「右手を失ったのではなく、左手の音楽を与えられたんです」
世界で観客を魅了し続けるピアニストの舘野泉さん(81)=東京都目黒区=は、どんな苦境も楽しむ天才だ。
拠点にしているフィンランドでの公演中に脳出血で倒れたのは、2002年1月のこと。65歳で右半身まひになり、しばらく寝たきり生活を余儀なくされた。
「絶望したでしょう。悲しかったでしょう」
04年に「左手のピアニスト」として再起を果たして年50回以上も公演を行うが、倒れた当時のことは「暗い過去」と見られることが多い。

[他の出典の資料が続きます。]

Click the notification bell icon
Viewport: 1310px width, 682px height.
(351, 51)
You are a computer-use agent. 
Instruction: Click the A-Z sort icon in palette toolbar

「どん底からはい上がったと言った方が、ドラマティックだよね」
いたずらっぽく笑う本人はあるとき、気付いた。
「音を表現するために必要なのは両手ではない」
再起
父はチェリスト、母はピアニストという音楽一家の長男として、5歳で本格的にピアノを始めた。
高校2年生のとき、初めて壁にぶつかった。自分独自の演奏スタイルを身に付けるためにはどうしたらいいのか…。
「肩の力を抜いてごらん」。恩師コハンスキー先生のアドバイスを聞いて意を強くした。「僕が実践していたことだった。いままで通りでいいんだ」。
このときの記憶がおよそ半世紀後、リハビリのさなかで思い出された。
「毎秒生まれ変わるような感覚」は闘病中、さまざまな経験を通じて右手が持っていた「記憶」が徐々によみがえってくる喜びと重なった。
だが、それでも右手の感覚は思うように戻らない。倒れてから一年余りがすぎた03年春、息子からある譜面を手渡された。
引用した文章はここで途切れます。